Information shown:

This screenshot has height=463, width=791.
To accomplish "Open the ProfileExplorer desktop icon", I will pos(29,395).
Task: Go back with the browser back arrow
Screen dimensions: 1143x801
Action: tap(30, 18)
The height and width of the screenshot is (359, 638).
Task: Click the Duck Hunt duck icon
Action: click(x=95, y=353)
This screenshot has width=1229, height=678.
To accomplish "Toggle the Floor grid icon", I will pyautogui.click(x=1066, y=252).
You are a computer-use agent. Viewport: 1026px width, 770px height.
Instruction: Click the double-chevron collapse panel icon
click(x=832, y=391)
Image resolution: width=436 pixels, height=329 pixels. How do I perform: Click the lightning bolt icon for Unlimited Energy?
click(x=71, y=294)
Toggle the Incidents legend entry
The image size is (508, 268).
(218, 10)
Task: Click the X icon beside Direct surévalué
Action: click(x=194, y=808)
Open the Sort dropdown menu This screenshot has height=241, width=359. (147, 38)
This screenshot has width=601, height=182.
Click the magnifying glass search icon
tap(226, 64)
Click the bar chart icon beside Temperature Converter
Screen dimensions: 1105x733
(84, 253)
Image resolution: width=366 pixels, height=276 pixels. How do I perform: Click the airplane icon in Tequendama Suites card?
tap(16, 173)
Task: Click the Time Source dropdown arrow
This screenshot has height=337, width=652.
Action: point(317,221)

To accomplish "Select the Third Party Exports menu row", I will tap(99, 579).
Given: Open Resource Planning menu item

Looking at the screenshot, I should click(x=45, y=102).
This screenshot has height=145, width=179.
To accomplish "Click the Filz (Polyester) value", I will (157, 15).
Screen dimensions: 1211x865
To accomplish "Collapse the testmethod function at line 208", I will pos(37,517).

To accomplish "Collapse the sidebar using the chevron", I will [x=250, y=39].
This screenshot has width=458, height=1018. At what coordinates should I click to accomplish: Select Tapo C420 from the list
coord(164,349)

What you are asked to do: Give the number of lines in the listing that hold the string "arrow". Add nothing else.

Written reply: 2